System Administration Guide: Advanced Administration

Gathering Troubleshooting Data

Answer the following questions to help isolate the system problem. Use Troubleshooting a System Crash Checklist for gathering troubleshooting data for a crashed system.

Table 14–1 Identifying System Crash Data



Can you reproduce the problem?

This is important because a reproducible test case is often essential for debugging really hard problems. By reproducing the problem, the service provider can build kernels with special instrumentation to trigger, diagnose, and fix the bug. 

Are you using any third-party drivers?

Drivers run in the same address space as the kernel, with all the same privileges, so they can cause system crashes if they have bugs. 

What was the system doing just before it crashed?

If the system was doing anything unusual like running a new stress test or experiencing higher-than-usual load, that might have led to the crash. 

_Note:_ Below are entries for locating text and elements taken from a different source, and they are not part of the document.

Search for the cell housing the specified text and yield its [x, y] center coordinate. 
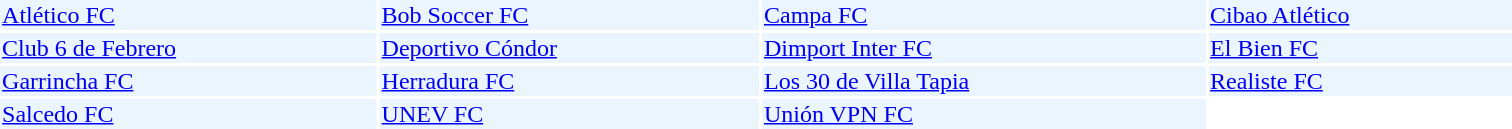
Deportivo Cóndor [570, 48]
El Bien FC [1360, 48]
Los 30 de Villa Tapia [984, 81]
Cibao Atlético [1360, 15]
Bob Soccer FC [570, 15]
Atlético FC [189, 15]
Unión VPN FC [984, 114]
Campa FC [984, 15]
UNEV FC [570, 114]
Club 6 de Febrero [189, 48]
Dimport Inter FC [984, 48]
Garrincha FC [189, 81]
Salcedo FC [189, 114]
Herradura FC [570, 81]
Realiste FC [1360, 81]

Were there any unusual console messages right before the crash?

Sometimes the system will show signs of distress before it actually crashes; this information is often useful. 

Did you add any tuning parameters to the /etc/system file?

Sometimes tuning parameters, such as increasing shared memory segments so that the system tries to allocate more than it has, can cause the system to crash. 

Did the problem start recently?

If so, did the onset of problems coincide with any changes to the system, for example, new drivers, new software, different workload, CPU upgrade, or a memory upgrade.